* Task to carry out: Search the records below for the word "Management". Copy each line where it occurs.

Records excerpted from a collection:
%%
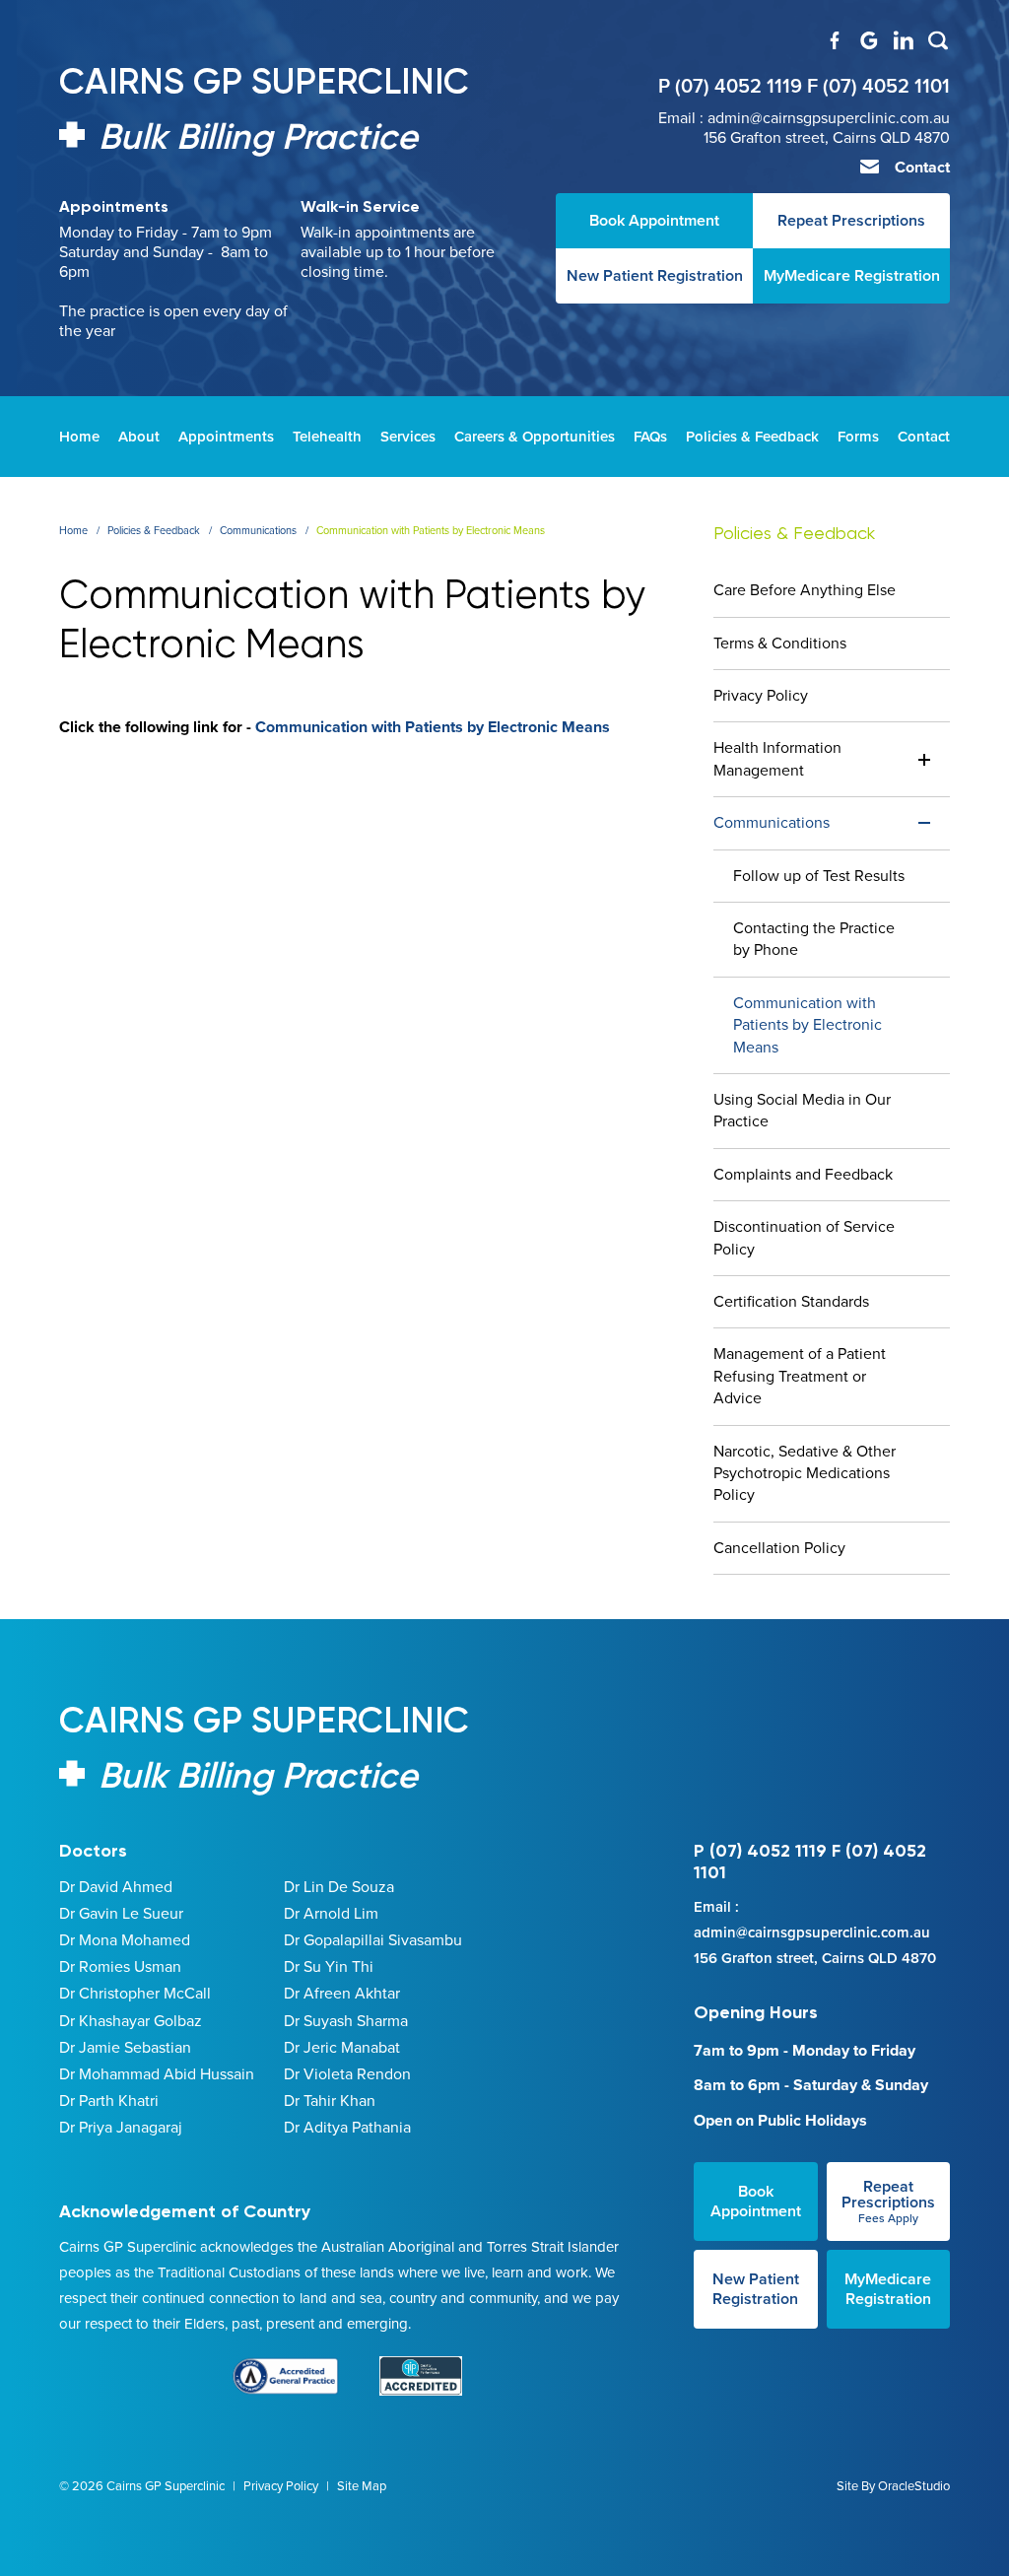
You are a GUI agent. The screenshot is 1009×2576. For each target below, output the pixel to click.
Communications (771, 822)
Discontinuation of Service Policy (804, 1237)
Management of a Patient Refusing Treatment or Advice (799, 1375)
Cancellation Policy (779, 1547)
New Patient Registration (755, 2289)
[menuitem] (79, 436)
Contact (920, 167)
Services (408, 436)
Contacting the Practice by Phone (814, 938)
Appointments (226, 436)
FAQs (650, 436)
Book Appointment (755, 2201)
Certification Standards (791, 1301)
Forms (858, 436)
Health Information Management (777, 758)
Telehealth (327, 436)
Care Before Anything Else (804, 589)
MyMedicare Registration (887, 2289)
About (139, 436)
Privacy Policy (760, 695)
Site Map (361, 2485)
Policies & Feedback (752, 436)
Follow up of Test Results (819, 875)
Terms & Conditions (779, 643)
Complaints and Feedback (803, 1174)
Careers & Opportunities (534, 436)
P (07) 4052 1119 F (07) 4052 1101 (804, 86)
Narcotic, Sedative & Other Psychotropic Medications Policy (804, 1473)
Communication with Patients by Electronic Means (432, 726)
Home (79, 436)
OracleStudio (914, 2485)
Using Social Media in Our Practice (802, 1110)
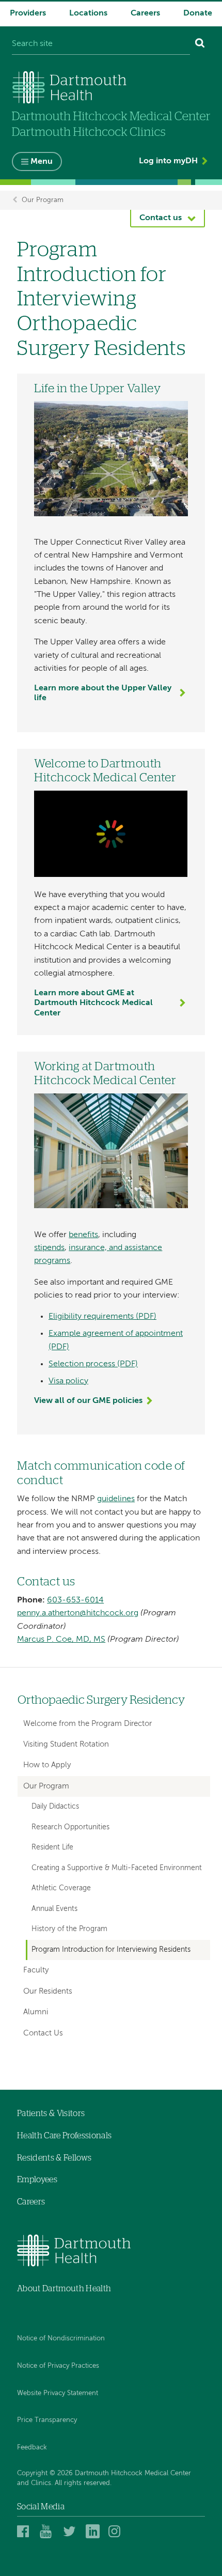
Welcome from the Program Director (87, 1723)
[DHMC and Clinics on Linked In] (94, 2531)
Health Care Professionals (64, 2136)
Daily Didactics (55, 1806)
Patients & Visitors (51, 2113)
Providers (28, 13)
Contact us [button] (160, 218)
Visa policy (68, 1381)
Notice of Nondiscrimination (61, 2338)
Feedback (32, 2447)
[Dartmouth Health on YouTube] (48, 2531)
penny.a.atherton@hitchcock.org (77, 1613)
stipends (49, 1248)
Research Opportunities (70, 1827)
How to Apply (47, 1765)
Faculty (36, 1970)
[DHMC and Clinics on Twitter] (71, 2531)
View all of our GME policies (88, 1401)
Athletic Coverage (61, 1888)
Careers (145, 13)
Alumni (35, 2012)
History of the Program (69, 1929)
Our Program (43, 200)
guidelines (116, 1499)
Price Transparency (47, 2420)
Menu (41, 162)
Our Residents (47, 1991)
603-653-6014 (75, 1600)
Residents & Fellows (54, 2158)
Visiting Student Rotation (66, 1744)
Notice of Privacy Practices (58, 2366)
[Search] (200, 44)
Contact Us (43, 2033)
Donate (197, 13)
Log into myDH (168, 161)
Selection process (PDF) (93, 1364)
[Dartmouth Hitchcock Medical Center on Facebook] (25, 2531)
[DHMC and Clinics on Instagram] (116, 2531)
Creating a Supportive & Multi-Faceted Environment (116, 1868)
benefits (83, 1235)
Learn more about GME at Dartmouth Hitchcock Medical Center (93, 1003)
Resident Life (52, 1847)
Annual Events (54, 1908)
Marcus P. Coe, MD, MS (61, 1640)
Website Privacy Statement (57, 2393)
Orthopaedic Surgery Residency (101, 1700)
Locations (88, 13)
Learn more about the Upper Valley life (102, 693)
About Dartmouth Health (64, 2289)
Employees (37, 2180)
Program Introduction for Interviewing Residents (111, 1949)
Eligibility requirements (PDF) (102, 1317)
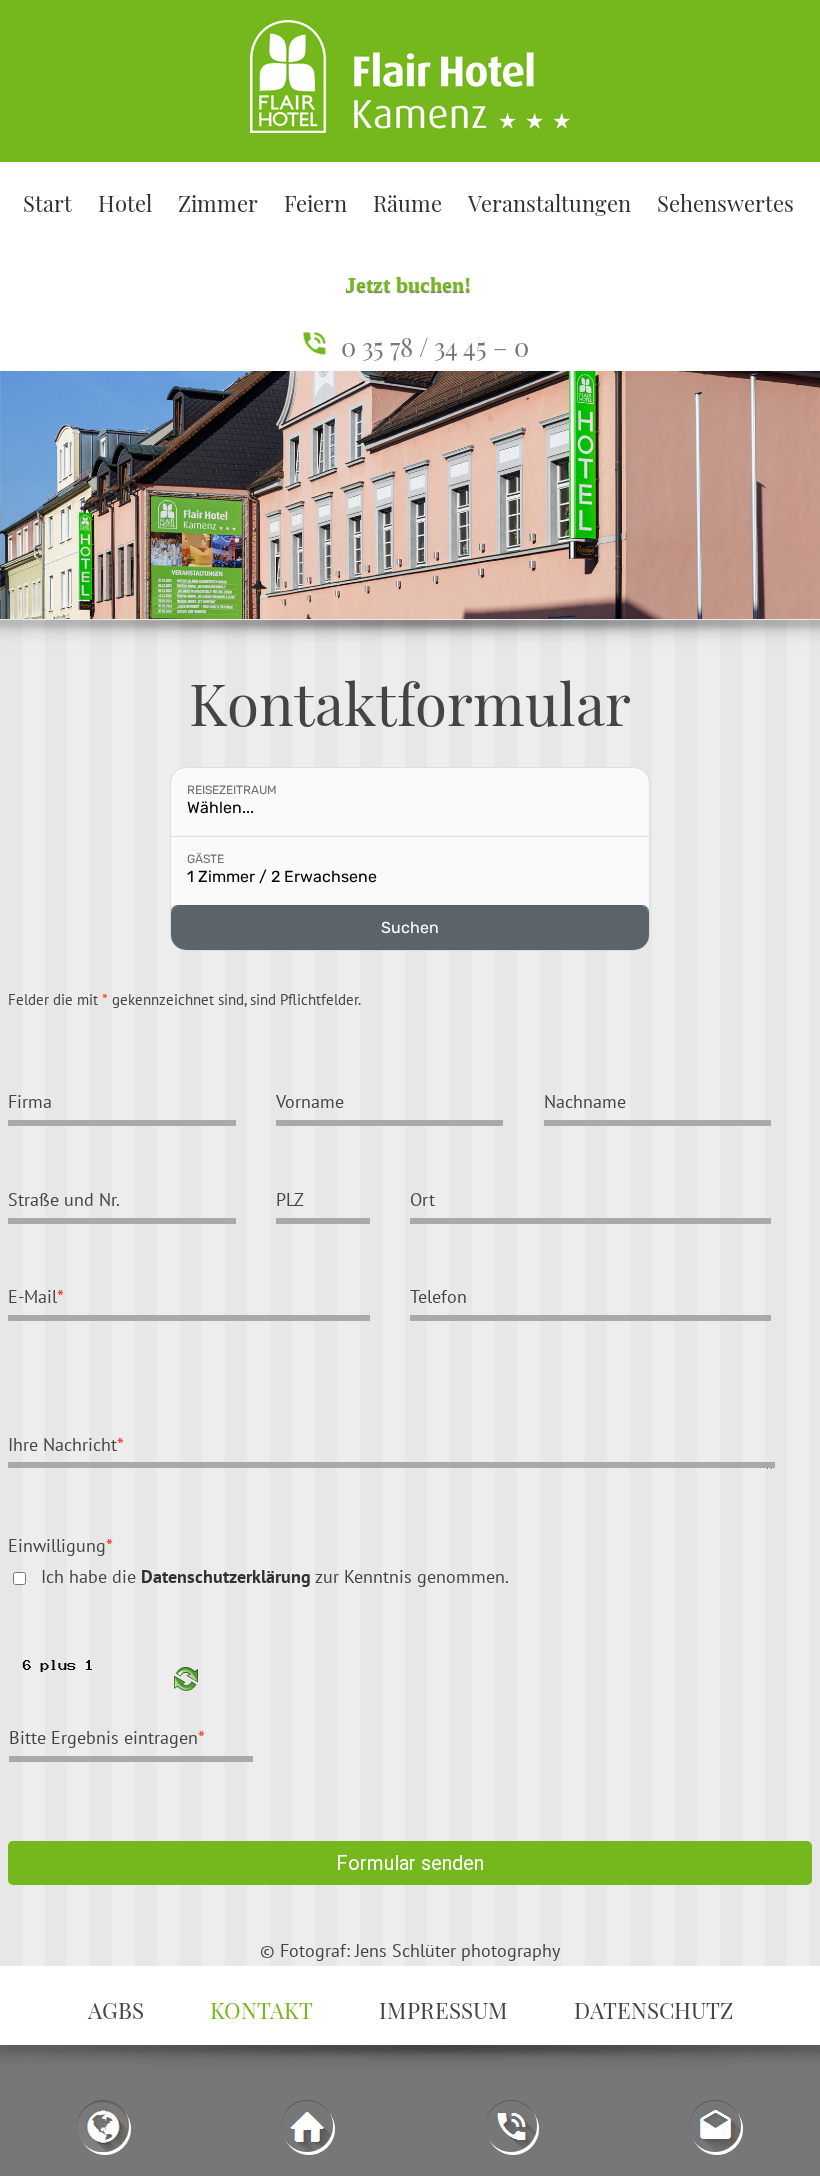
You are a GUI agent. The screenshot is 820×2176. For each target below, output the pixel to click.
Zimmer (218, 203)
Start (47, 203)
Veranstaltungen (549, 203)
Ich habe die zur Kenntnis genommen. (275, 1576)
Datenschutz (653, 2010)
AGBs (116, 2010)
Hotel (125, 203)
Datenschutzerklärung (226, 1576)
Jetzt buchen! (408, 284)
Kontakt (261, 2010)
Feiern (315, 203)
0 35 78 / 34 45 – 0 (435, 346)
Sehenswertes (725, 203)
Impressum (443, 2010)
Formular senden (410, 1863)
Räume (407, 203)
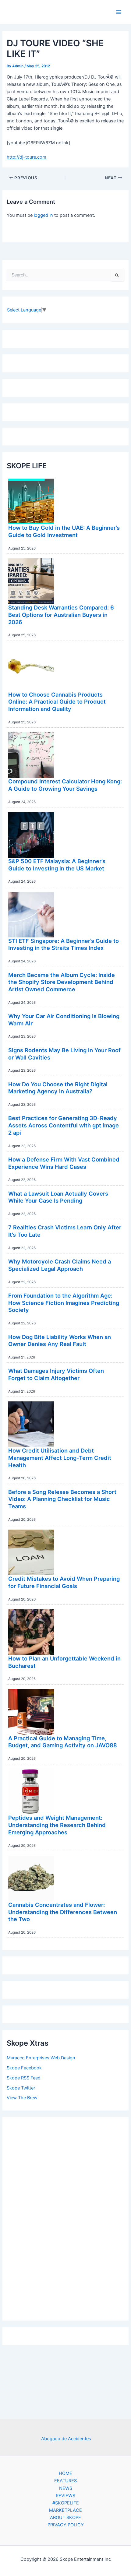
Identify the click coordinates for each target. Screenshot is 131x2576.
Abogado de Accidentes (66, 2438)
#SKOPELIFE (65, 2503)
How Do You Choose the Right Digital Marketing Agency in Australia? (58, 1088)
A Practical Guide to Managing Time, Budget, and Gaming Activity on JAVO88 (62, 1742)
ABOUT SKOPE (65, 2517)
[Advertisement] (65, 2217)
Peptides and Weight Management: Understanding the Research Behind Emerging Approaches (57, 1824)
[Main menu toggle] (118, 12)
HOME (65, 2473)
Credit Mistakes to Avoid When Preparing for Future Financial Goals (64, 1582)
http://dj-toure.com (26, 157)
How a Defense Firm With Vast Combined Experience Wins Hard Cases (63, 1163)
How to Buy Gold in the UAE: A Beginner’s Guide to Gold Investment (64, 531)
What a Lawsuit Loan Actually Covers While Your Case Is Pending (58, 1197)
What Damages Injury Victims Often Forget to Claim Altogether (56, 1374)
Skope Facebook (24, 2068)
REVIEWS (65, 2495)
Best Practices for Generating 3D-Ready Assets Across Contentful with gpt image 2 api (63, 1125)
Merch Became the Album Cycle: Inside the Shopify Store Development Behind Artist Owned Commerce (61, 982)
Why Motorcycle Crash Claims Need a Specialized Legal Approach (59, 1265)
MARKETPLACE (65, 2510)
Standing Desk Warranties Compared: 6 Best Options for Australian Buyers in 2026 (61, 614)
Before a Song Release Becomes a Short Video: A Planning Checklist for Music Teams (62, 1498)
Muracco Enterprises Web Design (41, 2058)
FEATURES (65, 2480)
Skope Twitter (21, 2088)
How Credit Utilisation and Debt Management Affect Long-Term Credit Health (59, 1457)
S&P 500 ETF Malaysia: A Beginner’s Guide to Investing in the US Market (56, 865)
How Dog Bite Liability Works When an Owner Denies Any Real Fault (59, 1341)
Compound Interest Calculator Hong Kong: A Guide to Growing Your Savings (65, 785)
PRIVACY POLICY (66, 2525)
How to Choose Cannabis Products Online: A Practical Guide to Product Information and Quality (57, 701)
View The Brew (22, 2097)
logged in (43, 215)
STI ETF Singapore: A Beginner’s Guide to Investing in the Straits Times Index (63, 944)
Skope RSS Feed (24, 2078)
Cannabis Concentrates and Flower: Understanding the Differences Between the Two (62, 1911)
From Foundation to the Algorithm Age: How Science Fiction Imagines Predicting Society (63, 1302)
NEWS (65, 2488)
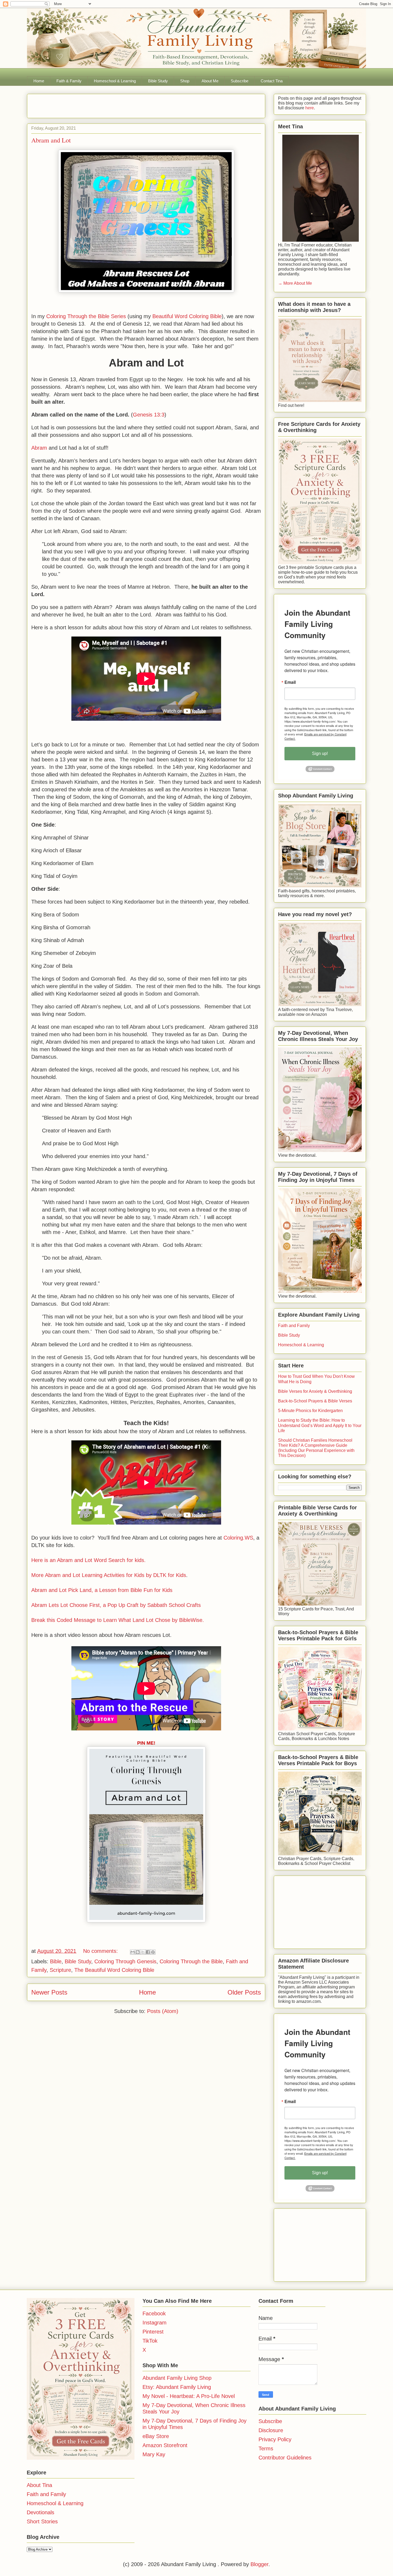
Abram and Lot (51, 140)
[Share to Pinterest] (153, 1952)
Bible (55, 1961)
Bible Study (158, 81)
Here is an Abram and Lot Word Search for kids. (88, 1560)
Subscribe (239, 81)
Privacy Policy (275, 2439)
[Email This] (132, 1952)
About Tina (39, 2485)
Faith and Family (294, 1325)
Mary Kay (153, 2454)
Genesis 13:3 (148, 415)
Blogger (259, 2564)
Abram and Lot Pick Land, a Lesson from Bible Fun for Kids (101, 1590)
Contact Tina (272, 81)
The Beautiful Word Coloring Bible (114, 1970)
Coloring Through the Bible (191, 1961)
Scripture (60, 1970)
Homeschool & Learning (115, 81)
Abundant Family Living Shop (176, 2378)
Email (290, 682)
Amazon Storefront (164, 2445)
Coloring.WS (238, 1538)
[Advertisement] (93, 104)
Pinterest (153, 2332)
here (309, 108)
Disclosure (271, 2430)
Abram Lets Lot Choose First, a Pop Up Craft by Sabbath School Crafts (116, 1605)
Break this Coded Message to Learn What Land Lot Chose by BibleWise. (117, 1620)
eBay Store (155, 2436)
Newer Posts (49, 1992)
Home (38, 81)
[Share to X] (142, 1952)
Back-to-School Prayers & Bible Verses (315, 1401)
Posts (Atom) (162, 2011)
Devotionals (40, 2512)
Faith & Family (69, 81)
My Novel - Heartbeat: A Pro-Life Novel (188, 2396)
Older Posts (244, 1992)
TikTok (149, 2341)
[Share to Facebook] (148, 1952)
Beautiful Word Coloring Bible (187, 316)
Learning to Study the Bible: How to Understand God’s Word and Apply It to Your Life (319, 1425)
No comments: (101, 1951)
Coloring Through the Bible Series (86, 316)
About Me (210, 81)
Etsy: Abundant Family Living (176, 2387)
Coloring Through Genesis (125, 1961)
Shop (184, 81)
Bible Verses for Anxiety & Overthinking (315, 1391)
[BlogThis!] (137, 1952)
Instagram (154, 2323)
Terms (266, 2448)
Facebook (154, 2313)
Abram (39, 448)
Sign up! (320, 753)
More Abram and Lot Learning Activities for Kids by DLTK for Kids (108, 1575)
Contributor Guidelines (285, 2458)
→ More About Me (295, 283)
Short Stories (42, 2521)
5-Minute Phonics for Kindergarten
%%
* Completed task:
Management of a Patient Refusing Treatment or Advice (799, 1375)
Health Information Management (777, 758)
Peptides and Weight Management: Understanding the Research Behind Emerging Approaches (57, 1824)
How Credit Utilisation and Debt Management Affect Long-Term Credit Health (59, 1457)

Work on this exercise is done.